I love (LOVE) Israeli cous cous. Something about it is so flippin' good. On our trip to Seattle, I bought some from the bulk section of Whole Foods (because everyone knows we don't have one, but we are getting a Trader Joe's) for Sweet P and brought it home. I was craving cold pasta salad yesterday, so out came the cous cous. Here is what we had.
Cous Cous Pasta Salad
1 cup dry Israeli cous cous
1/2 small onion
1 cup broccoli (fresh or frozen)
1 cup spinach (fresh or frozen)
10 black olives (chopped)
1 heaping tbsp garlic
4 tbsp olive oil
2 tbsp pesto (I use Classico)
2 mozzarella cheese sticks
Prepare cous cous in a rice cooker or in a pot on the stove. Bring 1.5 to 2 cups of water to a boil, add cous cous and cook 10 to 12 minutes until desired texture.
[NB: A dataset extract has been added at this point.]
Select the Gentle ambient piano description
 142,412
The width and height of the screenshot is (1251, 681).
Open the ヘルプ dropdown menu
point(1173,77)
Drain cous cous (there won't be a ton of water left), put in a large bowl and chill for 30 minutes. Saute garlic and onions in 2 tbsp olive oil. Add broccoli and spinach (our was fresh from the garden!). Remove from heat and add to chilled cous cous, mix in remaining olive oil and pesto. Chill for another 30 mins to an hour. When you are ready to eat, add olives and mozzarella.
So good. SO good. But I love cous cous so I may be biased. Israeli cous cous is more like pasta than a grain (like rice or quinoa) so it takes longer to prepare than traditional cous cous. This can be made a day ahead of time for a cold pasta or eaten right away if you want a warm pasta. To make it even healthier, eliminate the cheese and add less pesto and olive oil. But remember that good fats like olive oil are good for you!
I filed this under quick meals because the preparation is pretty quick. It's the waiting that's the long (and hard) part.
PS. Just so you know, I make healthy stuff every day, it just doesn't always make it into the blog.